Garden-Lovers Arrested at City Hall Sit-In

    With some wearing insect outfits, flower-bedecked hats and mischievous grins, two dozen people staged a sit-in on the marble floor of the City Hall lobby yesterday to protest the Giuliani administration's decision to auction off more than 100 city-owned lots that neighborhood groups throughout the city had converted into community gardens.

    Thirty people were arrested in an odd encounter between protesters carrying kazoos and police officers wearing riot gear. When the officers realized that the only physical threat would be to their backs -- from lifting limp bodies off the floor -- they removed their helmets and began carrying the protesters out a back door to a waiting police van.

    Calling themselves the More Gardens! Coalition, the protesters went to City Hall -- ostensibly to attend a public hearing on the issue -- with packets of information for the press, protest songbooks and an orchestrated plan to fax announcements of the protest to the news media at the very moment the demonstration began.

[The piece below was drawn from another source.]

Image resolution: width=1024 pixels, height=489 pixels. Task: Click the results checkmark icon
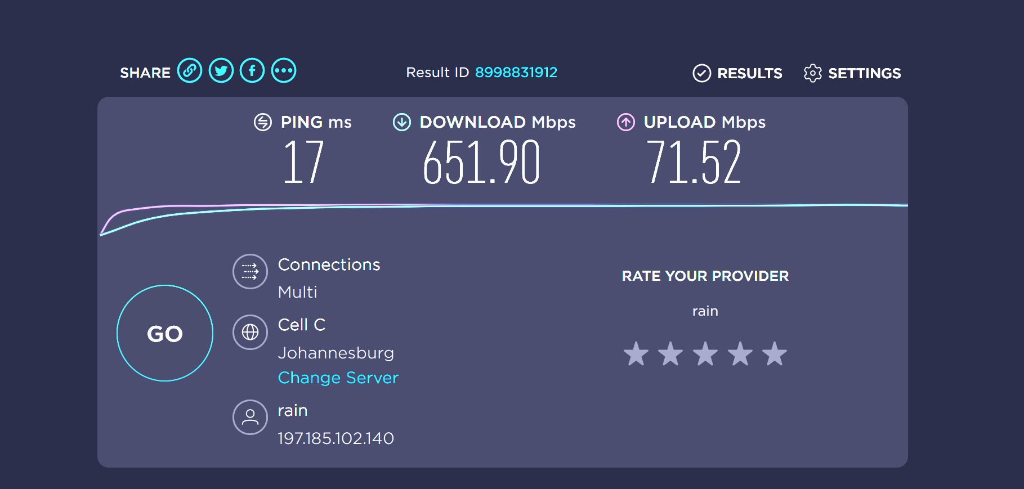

    The demonstrators left the Council hearing en masse and walked down City Hall's circular stairwell to the first floor, with intentions of staging a sit-in on the steps of City Hall -- a place the Police Department has declared generally off limits, alleging a concern for security. Police officers locked the front entrance to the building to thwart the protesters, then pointed to a back exit. Instead, the demonstrators plopped on the lobby floor to sing and rail against the Mayor.

    When the demonstrators ignored orders to leave, the police began the arrests, on charges of trespassing, disorderly conduct and obstruction of governmental administration.

    The first to be arrested wore a multicolored hat worthy of Dr. Seuss. The second had hair dyed blue. The third was dressed like a ladybug.

    The protesters also carried an idiosyncratic interpretation of the law: namely, that it was illegal for Mayor Rudolph W. Giuliani not to attend the hearing at which they planned to voice their grievances. When they learned that the Mayor was in Washington and not on the premises, they threatened to stay put until Mr. Giuliani returned.

    A frisson of nervous energy ran through the 45-minute confrontation at times, with people giggling, shouting encouragement to one another and singing of the glories of gardens to the melody of "We Shall Overcome." But the protest reflected the deep-rooted anger engendered by the administration's plan to sell off the properties. Where some neighborhoods see abandoned lots transformed into verdant symbols of community pride, the city sees excess public property that might be sold to promote economic development.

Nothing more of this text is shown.